On 8/10/2010 9:54 AM, Martin, Ray wrote:
>
> I went to the command line and did as you suggested.
>
>
>
> I got an "Authorization has been refused..."
>
>
>
> I am embarrassed to admit that I do not know how to overcome this
> obstacle. I am reading to find the answer. I also did ./bin/asadmin
> deploy - to see the options -- didn't yet see the credentials option.
>
>
>
> Currently, I deploy from the admin console or netbeans -- so, I am a
> bit behind the curve here. And, yes, I must login to the console -- I
> am required to have this set.
>
>
>
> *From:* Hong Zhang [mailto:hong.hz.zhang_at_oracle.com]

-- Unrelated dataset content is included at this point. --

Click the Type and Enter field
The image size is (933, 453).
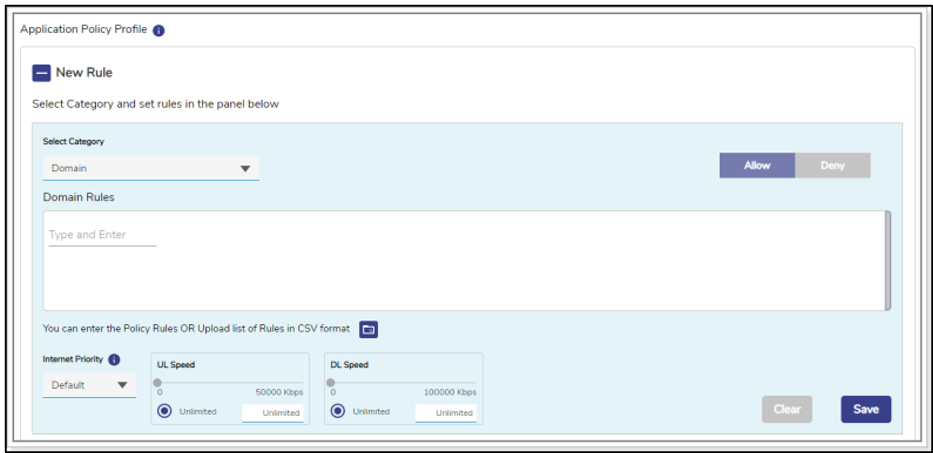tap(102, 235)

> *Sent:* Tuesday, August 10, 2010 9:27 AM
> *To:* users_at_glassfish.dev.java.net
> *Subject:* Re: third party jars
>
>
>
> Hi,
> In v3, we have enforced the jar visibility more strictly based on
> the EE spec to encourage portable packaging. It's not a portable way
> to package the library jars at the root level of the ejb module (I
> assume your library jar is packaged at the ejb jar root level). The
> portable packaging way is to put the libraries that the ejb module
> needs in the ear lib directory. Ideally, the ejb module should have an
> equivalent of WEB-INF/lib directory like war file to put all the
> library jars. I have talked with Ken Saks (spec lead of EJB3.1) in the
> past about this and this is one of the areas that need to be addressed
> in the future EJB spec.
> Other than packaging the libraries inside the application, you can
> also reference any application specific libraries through the
> --libraries option during deployment. See the libraries option here
> for more details:
> http://docs.sun.com/app/docs/doc/820-7701/deploy-1?l=en&a=view
> <http://docs.sun.com/app/docs/doc/820-7701/deploy-1?l=en&a=view>.
> Above being said, we did introduce a flag called "compatibility"
> to preserve v2 compatibility for jar visibility. So try this with your
> application to see if it makes a difference:
> asadmin deploy --property compatibility=v2 <your archive file>
>
> Thanks,
>
> - Hong
>
> On 8/10/2010 7:33 AM, Martin, Ray wrote:
>
> Using netbeans 6.8
>
>
>
> Have been working in glassfish v2 -- yesterday switched to v3 -- wow.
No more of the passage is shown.